When Benchmark announced Everett Randle as its newest General Partner in 2025, the VC community's reaction was immediate - and telling. "Huge statement hire," wrote one prominent investor on X within minutes of the announcement. Benchmark doesn't do quiet. It doesn't do hedging. It does five partners, one fund, and a thirty-year track record of backing founders before anyone else believed them. Adding Ev Randle signals something: the firm isn't resting.

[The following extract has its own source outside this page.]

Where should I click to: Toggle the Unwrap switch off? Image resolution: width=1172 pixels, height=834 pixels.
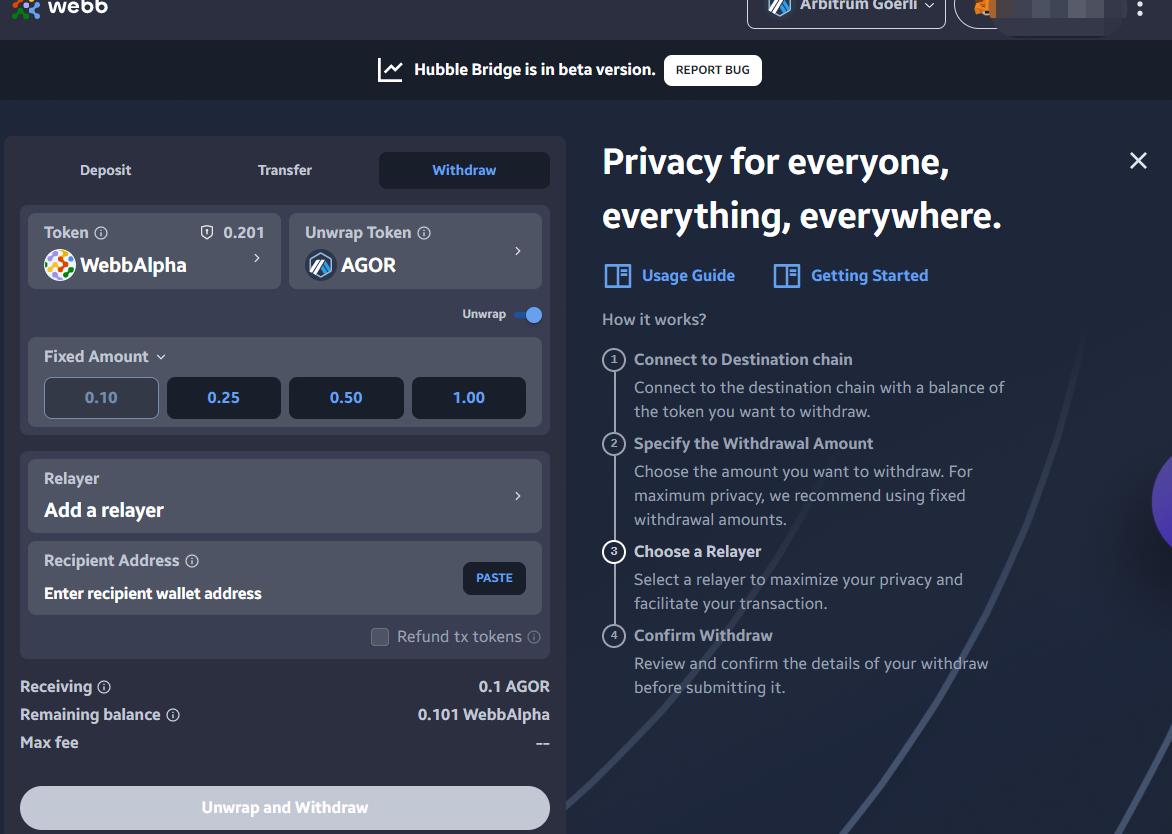point(528,315)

Randle grew up in Fort Collins, Colorado. He graduated top of his class from the University of Colorado Boulder's Leeds School of Business - one of a handful of undergrads the university later celebrated for achieving straight A's. From Colorado, he went to Vista Equity Partners as an analyst, one of software investing's most demanding training grounds. What Vista does to young investors is less finishing school, more proving ground: you either develop a surgical eye for what makes a software business durable, or you wash out.
He didn't wash out.
"Tiger is eating VC, and with the right context, I think it's clear why."
- Everett Randle, "Playing Different Games," 2021From Vista he moved to Kleiner Perkins, then to Bond Capital, and then to Founders Fund as a Principal. At Founders Fund - Peter Thiel's contrarian stronghold - Randle backed Rippling, Wave, Stord, and Chronosphere. He also started writing. Not the anodyne tweet-thread kind of writing that passes for thought leadership in VC. The actual kind, where you pick an uncomfortable truth and follow it somewhere.
In April 2021, while still at Founders Fund, Randle published "Playing Different Games" - a Substack essay that dissected Tiger Global's systematic dismantling of traditional venture norms. Tiger wasn't just moving faster, Randle argued. It had built the first structural, non-brand-driven competitive advantage in venture at scale. The flywheel: maximum deployment velocity, no board seats, highest prices, fastest decisions. The result: a product founders genuinely preferred. The essay spread everywhere - cited by Packy McCormick, debated in partner meetings, required reading for anyone trying to understand what was happening to the VC business.
The most pointed line in it: "Any other rules that you or other players in the game choose to follow are imaginary, and don't actually need to be followed." That sentence is also a pretty good description of how Randle has built his career.